New data from the Centers for Disease Control and Prevention (CDC) indicates that one in 31 children in the United States is diagnosed with autism before the age of eight.
It also found that the prevalence of autism was higher among Asian or Pacific Islander, Black, and Hispanic children aged eight years compared to white children of the same age, continuing a pattern first observed in 2020. The same group was also more likely to have co-occurring learning disabilities.
The identification rate by age 48 months was higher among children born in 2018 than among those born in 2014, suggesting increased early identification consistent with historical patterns.
Boys have consistently had higher rates of autism diagnosis than girls: In 2022, there was a 3.4-fold difference in rates among 8-year-olds, according to the new CDC report. Although that ratio has started to narrow in recent years, the new report notes that it’s not simply because of improvements in identification in girls.

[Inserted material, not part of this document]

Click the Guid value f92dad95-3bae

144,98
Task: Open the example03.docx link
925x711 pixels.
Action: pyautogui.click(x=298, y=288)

The CDC says these continued increases in prevalence and improvements in early identification of autism could indicate a growing need for services.
The data was based on information collected from eight-year-olds in 16 communities in 2022 through the CDC’s Autism and Developmental Disabilities Monitoring (ADDM) network.
The US Department of Health and Human Services recently launched what it called a “massive testing and research effort” to identify “what has caused the autism epidemic” by September. However, the new CDC report suggests that improved diagnostic practices can help explain many recent findings.
The Autism Society of America said this rise in prevalence does not signal an “epidemic” as narratives are claiming — it reflects diagnostic progress, and an urgent need for policy decisions rooted in science and the immediate needs of the autism community.
It added: “Early screening is critical, because early intervention is strongly associated with improved developmental, behavioral, and educational outcomes. The median age of diagnosis remains 47 months, or about 4 years of age, —well past those critical early developmental years. This is why the Autism Society encourages three screenings before age three. This gap reflects a continuing need for universal screening, better pediatrician training, and systems that connect families to services when concerns first arise, not just at formal diagnosis.”
In England, the prevalence of autism is estimated to be more than one in 100 people, but more research is needed to know for sure. There are at least 700,000 autistic adults and children in the UK. These numbers are not the same as the number of people with an autism diagnosis.
NHS data showing that 212,964 people in the UK were still waiting for an autism assessment as of December 2024 has hindered the accuracy of the figure. This represents an 82% increase compared to the same period two years prior.
In England, NICE (National Institute for Health and Care Excellence) guidance states that no one should wait longer than 13 weeks for an assessment. However, data shows that 90% (191,656) of those awaiting an assessment have been waiting longer than the recommended 13 weeks.
If waiting lists continue to grow at this rate, by this time next year, there will be over 260,000 people waiting for an autism assessment.
The British Medical Association said that the importance of investing in and designing services to support the health of children cannot be overstated. What happens in the earliest stages of life shapes what happens later on, and the time it takes to provide this support is key.
It said: “Delays and long waiting times for diagnosis, followed by inadequate or ineffective support, can be significant barriers to a child or young person’s development. And yet too many are being failed at these two critical junctures.”
In 2023, NHS England published the Autism Assessment Framework and Operational Guidance to reinforce assessment standards. However, integrated care boards are not able to follow the framework due to a lack of funding for the workforce and recruitment. Campaigners say that ringfenced funding is needed to establish this standardised process and bring down waiting times.
The BMA added that the potential impacts of a delayed diagnosis on a child’s development include denying a child or young person the opportunity to understand their response to different situations, causing undue stress to families, delaying the diagnosis of other mental health conditions and increased financial costs.